In summary, our study showed significantly increased mortality in middle-aged ACHD patients with moderate and severe CHD over a follow-up period of 15 years. Morbidity was also impressively high, as there was a high demand for in-hospital cardiovascular interventions, particularly in patients with severe CHD. Moving forward, prevention of these events and timely intervention by ACHD specialists is of paramount importance in the care of ACHD patients.

Summary and conclusions

It is a substantial finding that this longitudinal observation study over 15 years on a well-defined cohort of ACHD confirms the findings of other studies with retrospective analysis of multicenter registry data or single-center data on high morbidity and mortality. It was not clear at that time, when the study started in 2003, to what extent ACHD patients are compromised concerning their health and life perspective. We believe, that our data derived 15 years later are a valuable endorsement of the concept [1] that CHD is a life-long chronic condition requiring long-term specialized care.

Limitations

The LC1 study was conducted at the Goettingen Heart Center to assess ACHD patients in an early era of the growing ACHD population, as at this time there was a lack of extensive data published on this topic. It was the aim of the LC2 study to figure out how this particular and well-described study population fared during the 15 subsequent years between LC1 and LC2. This longitudinal observational design over 15 years is in contrast to retrospective analyses of larger registries. This is the strength of the present study.

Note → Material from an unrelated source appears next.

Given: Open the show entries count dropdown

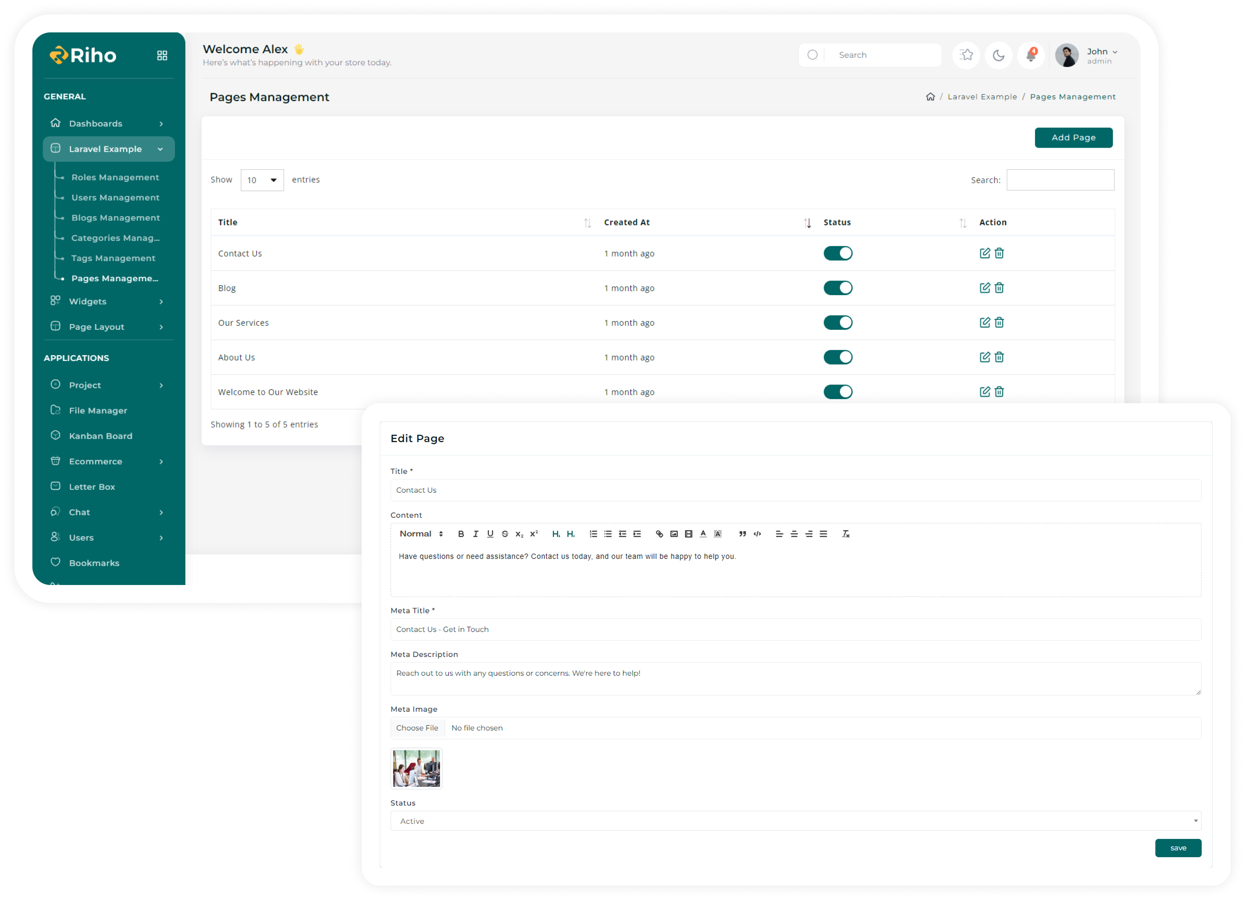Looking at the screenshot, I should pyautogui.click(x=262, y=180).
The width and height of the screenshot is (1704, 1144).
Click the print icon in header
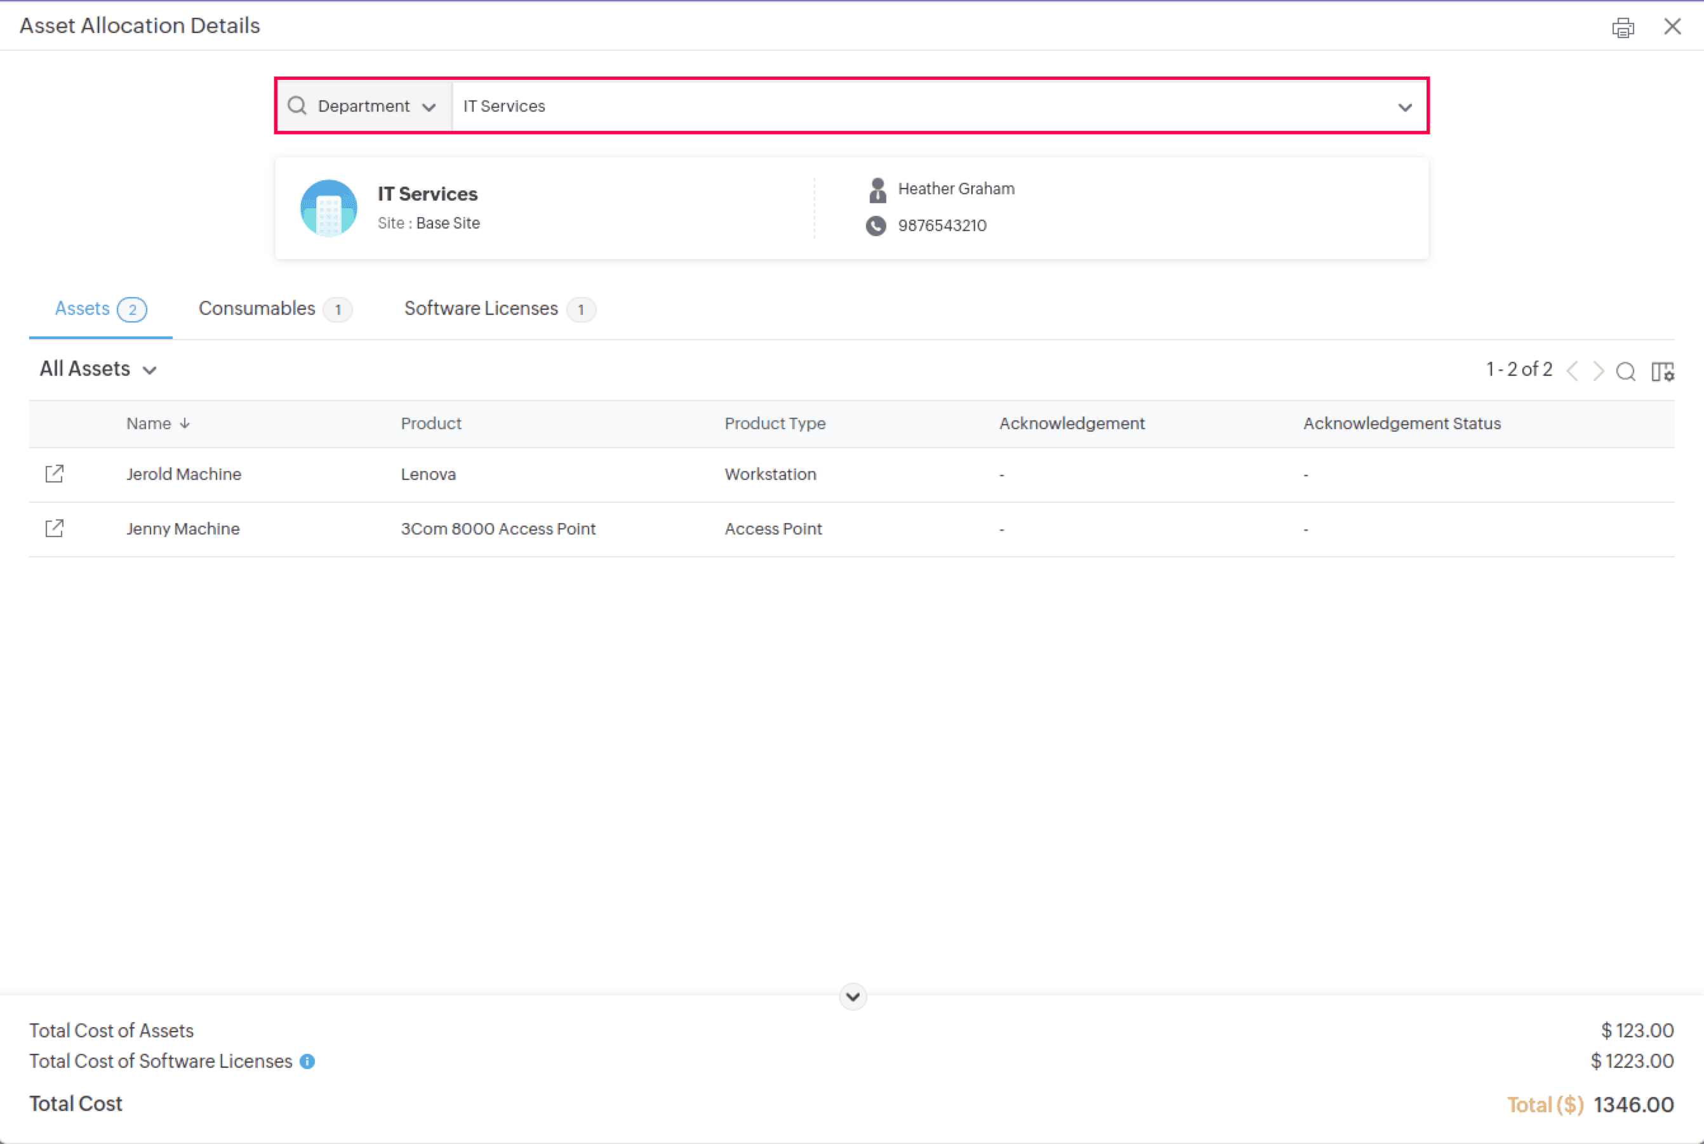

Loss of follow-up was remarkably low (13%), but may have influenced our results, as the fate of these individuals is unclear. However, more patients with mild CHD were lost to follow-up than patients with severe CHD. Many factors may have played into this, from the perceived lack of need for follow-up visits by mild CHD patients, or more often changes in their place of residence as more individuals with mild CHD could not be reached after a period of 15 years. Furthermore, 12% of patients declined to participate in LC2 (45/364). The reasons were not precisely queried during data collection. Neither regular cardiology examinations at our tertiary ACHD facility nor higher severity of the CHD was a guarantee for participation in LC2. It may be speculated that these patients lacked an interest in participating in our repeat study or that they objected to take a closer look at their heart disease. Data presented was influenced by the fact that, when compared to previous studies, fewer patients with mild CHD were included in LC1 and LC2, reflecting the care of ACHD patients with moderate and severe CHD in a large tertiary ACHD center. Taking the limitations of this study into account, it will definitely be useful to conduct studies on ACHD patients in the future as multicenter studies on longitudinal observational basis.